Items listed in a dataset:
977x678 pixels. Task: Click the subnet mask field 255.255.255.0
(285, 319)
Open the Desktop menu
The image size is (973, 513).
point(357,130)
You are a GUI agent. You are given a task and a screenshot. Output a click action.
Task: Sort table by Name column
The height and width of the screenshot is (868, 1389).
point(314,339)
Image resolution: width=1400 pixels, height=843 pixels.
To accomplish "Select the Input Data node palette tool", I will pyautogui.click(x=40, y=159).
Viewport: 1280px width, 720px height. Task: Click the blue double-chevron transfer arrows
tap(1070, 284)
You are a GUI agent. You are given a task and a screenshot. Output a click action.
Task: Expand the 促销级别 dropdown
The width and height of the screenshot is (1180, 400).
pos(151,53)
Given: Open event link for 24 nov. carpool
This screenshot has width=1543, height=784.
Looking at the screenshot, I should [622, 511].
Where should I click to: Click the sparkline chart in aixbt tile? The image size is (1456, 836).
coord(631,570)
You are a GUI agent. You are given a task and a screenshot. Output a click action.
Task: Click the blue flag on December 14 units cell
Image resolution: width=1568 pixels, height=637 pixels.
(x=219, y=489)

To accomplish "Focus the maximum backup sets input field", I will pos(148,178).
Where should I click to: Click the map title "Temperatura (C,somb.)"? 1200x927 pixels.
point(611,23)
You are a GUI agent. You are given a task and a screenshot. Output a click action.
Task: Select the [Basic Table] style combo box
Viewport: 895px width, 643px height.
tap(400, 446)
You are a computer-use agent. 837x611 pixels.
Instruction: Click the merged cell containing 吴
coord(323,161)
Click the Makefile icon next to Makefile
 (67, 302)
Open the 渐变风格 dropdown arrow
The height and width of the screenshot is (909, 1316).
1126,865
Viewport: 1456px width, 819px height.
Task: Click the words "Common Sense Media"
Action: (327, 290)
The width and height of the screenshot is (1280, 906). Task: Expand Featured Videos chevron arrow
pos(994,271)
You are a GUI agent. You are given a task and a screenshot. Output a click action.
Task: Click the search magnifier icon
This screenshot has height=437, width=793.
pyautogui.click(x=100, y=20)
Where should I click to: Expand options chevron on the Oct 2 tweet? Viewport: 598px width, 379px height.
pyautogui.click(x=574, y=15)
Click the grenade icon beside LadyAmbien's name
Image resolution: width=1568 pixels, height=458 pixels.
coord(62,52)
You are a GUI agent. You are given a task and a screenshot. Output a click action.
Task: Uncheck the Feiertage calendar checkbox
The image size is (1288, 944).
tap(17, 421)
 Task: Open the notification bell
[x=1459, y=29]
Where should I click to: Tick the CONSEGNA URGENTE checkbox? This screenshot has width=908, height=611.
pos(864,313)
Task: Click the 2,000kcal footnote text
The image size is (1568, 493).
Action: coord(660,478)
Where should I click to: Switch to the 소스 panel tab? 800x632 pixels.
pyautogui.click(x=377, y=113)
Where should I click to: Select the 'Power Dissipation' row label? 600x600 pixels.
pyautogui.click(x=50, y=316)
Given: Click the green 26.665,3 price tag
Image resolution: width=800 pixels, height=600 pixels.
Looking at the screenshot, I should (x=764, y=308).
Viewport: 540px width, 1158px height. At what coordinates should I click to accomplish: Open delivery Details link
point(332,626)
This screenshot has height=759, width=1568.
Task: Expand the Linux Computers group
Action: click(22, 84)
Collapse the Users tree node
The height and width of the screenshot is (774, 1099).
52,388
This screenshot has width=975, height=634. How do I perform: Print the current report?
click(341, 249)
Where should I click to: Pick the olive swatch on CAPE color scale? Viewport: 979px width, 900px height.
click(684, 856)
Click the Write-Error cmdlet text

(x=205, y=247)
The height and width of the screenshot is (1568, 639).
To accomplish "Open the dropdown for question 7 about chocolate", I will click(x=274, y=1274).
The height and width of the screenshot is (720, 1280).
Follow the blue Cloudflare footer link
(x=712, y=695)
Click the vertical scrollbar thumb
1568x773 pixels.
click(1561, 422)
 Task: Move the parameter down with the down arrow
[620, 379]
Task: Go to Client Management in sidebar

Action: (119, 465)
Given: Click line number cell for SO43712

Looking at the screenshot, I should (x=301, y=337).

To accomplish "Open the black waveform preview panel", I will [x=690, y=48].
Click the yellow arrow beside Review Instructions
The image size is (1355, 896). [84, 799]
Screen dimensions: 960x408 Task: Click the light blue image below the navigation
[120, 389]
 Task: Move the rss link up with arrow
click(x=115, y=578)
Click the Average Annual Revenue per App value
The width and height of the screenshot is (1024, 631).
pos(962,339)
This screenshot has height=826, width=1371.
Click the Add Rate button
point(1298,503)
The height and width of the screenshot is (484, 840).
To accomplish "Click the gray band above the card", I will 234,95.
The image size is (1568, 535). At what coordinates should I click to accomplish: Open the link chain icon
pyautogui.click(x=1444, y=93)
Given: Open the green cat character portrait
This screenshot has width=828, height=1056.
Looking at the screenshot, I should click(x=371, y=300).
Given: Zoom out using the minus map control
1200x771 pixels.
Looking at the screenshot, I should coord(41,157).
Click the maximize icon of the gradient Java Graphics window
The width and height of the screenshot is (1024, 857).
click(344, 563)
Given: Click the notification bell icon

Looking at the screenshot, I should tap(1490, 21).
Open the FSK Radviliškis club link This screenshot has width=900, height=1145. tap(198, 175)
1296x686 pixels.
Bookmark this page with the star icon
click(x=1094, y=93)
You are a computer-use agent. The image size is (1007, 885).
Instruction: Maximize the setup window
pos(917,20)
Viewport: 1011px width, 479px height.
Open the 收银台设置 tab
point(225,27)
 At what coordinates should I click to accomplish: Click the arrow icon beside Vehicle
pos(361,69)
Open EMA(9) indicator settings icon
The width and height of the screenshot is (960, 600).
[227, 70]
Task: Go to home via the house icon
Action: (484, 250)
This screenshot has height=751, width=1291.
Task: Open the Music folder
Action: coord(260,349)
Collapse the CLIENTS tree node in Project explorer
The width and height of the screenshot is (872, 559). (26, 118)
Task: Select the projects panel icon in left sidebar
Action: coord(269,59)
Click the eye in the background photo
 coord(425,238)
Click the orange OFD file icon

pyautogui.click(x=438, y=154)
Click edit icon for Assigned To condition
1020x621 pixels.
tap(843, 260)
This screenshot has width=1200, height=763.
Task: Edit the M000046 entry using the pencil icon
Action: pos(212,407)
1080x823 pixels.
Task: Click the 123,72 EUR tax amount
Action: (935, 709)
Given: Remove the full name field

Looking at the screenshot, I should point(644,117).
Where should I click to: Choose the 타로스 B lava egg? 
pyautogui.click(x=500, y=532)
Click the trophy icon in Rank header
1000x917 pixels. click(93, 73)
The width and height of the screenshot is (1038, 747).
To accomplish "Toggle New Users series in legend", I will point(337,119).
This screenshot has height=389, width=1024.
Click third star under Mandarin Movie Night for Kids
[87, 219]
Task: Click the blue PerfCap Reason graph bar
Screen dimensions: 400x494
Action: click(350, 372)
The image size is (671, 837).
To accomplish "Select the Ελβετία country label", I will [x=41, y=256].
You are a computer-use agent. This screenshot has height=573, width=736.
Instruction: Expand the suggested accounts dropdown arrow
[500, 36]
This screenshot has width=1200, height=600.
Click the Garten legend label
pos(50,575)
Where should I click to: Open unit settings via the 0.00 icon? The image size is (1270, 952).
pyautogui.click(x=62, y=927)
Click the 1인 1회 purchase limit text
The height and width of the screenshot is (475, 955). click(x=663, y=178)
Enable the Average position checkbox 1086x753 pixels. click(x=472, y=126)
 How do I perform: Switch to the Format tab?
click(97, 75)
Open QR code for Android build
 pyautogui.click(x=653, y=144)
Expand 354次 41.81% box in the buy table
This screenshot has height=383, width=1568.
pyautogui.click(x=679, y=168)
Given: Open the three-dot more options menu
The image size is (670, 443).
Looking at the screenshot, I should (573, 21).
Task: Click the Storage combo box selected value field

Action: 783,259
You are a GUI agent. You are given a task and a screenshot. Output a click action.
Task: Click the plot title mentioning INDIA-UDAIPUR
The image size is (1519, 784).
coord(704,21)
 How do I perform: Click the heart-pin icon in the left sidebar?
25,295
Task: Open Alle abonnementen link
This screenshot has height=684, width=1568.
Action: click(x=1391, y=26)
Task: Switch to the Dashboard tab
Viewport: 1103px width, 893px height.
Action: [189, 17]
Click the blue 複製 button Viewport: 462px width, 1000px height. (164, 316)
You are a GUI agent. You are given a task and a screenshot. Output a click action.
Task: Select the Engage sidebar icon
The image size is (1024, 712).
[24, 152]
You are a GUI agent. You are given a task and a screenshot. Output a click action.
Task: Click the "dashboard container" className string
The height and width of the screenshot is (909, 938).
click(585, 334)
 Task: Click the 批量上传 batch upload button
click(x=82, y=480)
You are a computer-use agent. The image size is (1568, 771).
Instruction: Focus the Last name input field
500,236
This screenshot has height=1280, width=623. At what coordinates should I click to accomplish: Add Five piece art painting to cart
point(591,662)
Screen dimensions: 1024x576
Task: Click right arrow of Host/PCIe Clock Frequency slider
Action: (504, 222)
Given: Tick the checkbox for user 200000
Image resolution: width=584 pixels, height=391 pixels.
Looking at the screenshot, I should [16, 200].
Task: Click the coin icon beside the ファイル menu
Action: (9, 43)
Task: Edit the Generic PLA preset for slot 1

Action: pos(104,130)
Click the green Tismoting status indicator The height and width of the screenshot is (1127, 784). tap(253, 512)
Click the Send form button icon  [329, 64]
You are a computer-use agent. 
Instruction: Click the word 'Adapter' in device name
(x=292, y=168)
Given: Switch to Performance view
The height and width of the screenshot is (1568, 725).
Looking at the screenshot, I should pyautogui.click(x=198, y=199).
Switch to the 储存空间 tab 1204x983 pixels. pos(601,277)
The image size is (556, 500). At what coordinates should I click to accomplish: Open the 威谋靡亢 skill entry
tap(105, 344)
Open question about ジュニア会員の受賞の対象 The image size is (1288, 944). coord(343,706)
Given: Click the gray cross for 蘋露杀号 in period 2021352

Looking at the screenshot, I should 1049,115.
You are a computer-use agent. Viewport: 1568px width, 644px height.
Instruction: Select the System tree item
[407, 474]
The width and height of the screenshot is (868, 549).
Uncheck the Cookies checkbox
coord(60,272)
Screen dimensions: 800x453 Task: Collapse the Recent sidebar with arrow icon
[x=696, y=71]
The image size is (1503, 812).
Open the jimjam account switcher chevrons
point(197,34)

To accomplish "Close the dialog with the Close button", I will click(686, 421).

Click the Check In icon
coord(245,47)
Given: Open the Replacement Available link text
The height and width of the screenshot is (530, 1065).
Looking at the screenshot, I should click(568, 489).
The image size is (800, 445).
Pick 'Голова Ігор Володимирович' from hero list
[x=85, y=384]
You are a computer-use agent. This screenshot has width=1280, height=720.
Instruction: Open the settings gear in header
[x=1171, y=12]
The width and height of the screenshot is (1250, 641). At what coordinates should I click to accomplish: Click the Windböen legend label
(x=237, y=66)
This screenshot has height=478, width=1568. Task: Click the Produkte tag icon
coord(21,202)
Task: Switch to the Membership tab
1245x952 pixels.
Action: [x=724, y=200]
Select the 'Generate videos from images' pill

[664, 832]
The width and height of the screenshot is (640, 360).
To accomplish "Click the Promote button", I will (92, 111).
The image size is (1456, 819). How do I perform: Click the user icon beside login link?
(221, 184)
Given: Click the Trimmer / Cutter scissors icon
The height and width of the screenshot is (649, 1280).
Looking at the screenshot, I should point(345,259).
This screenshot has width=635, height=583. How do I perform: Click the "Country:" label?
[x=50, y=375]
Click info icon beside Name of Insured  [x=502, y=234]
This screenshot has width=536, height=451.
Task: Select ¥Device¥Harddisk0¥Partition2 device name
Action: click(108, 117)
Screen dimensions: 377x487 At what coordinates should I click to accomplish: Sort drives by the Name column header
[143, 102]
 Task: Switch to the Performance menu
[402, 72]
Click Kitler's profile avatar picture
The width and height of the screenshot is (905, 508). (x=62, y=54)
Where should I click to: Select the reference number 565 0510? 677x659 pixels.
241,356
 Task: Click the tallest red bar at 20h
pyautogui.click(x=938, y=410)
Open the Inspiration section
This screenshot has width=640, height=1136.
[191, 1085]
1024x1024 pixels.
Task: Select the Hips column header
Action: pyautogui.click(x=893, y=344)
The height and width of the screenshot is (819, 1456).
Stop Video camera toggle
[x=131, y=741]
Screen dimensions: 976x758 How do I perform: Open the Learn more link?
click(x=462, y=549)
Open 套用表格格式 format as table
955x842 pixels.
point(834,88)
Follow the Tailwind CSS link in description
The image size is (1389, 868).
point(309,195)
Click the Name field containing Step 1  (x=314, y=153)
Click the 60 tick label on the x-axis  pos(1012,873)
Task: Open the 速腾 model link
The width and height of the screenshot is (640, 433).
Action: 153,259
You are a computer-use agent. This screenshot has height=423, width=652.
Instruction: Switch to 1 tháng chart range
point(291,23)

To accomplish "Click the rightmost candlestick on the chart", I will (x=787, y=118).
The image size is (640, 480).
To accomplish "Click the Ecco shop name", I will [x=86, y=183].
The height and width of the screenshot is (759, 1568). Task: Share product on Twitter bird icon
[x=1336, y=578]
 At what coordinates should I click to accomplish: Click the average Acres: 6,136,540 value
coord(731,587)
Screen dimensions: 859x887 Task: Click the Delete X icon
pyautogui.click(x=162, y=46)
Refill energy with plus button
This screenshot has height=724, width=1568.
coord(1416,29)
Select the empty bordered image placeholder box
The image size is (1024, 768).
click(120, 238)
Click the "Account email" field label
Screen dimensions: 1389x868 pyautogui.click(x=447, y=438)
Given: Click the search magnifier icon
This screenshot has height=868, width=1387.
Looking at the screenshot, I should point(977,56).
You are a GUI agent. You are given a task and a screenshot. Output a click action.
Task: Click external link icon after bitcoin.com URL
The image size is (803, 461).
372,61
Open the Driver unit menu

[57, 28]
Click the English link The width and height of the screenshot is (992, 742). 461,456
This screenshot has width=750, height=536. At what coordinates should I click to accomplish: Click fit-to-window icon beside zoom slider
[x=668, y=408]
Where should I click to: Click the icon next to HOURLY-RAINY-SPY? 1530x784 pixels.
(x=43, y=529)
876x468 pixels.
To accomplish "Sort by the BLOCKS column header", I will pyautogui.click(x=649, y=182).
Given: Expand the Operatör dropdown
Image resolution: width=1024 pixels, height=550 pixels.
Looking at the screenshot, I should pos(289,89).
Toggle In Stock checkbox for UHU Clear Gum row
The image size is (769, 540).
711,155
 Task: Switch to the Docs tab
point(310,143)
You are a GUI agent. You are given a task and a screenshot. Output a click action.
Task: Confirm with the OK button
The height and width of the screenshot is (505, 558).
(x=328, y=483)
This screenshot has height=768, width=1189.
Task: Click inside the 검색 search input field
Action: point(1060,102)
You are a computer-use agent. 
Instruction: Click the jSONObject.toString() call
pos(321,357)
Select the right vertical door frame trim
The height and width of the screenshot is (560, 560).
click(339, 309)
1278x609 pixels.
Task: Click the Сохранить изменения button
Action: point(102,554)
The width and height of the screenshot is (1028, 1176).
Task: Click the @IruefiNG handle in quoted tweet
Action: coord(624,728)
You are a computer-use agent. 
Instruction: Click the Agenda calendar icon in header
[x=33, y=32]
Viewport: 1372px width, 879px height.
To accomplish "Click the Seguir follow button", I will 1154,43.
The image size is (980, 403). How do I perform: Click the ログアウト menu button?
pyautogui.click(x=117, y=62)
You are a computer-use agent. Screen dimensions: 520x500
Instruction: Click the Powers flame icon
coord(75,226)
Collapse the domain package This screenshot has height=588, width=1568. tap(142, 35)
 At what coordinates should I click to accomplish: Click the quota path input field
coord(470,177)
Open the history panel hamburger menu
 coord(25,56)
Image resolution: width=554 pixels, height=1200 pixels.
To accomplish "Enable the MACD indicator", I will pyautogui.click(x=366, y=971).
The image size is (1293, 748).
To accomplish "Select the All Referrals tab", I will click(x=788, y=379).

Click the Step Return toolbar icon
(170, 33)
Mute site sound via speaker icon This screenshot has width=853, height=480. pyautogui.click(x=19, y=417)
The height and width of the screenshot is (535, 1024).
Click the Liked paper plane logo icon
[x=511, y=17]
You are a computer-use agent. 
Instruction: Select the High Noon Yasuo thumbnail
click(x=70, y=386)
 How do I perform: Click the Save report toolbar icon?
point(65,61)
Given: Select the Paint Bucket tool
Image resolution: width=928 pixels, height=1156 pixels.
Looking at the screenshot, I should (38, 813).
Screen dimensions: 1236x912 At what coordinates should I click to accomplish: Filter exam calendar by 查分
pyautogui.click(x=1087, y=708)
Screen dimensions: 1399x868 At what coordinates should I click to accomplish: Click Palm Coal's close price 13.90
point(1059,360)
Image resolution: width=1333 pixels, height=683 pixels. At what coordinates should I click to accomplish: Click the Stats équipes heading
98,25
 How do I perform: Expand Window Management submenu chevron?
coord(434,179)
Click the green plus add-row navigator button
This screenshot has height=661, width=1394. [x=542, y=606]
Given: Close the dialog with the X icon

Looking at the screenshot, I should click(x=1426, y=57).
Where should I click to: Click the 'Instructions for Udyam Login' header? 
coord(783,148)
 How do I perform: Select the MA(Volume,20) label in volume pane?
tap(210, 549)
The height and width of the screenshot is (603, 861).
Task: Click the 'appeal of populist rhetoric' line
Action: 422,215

## The problem
Would you copy out exactly the lines above that start at the one containing "The width and height of the screenshot is (640, 433)." and end at the one containing "Click the English", inclusive?

## Written solution
The width and height of the screenshot is (640, 433).
Action: 153,259
You are a computer-use agent. This screenshot has height=423, width=652.
Instruction: Switch to 1 tháng chart range
point(291,23)

To accomplish "Click the rightmost candlestick on the chart", I will (x=787, y=118).
The image size is (640, 480).
To accomplish "Click the Ecco shop name", I will [x=86, y=183].
The height and width of the screenshot is (759, 1568). Task: Share product on Twitter bird icon
[x=1336, y=578]
 At what coordinates should I click to accomplish: Click the average Acres: 6,136,540 value
coord(731,587)
Screen dimensions: 859x887 Task: Click the Delete X icon
pyautogui.click(x=162, y=46)
Refill energy with plus button
This screenshot has height=724, width=1568.
coord(1416,29)
Select the empty bordered image placeholder box
The image size is (1024, 768).
click(120, 238)
Click the "Account email" field label
Screen dimensions: 1389x868 pyautogui.click(x=447, y=438)
Given: Click the search magnifier icon
This screenshot has height=868, width=1387.
Looking at the screenshot, I should point(977,56).
You are a GUI agent. You are given a task and a screenshot. Output a click action.
Task: Click external link icon after bitcoin.com URL
The image size is (803, 461).
372,61
Open the Driver unit menu

[57, 28]
Click the English link The width and height of the screenshot is (992, 742). 461,456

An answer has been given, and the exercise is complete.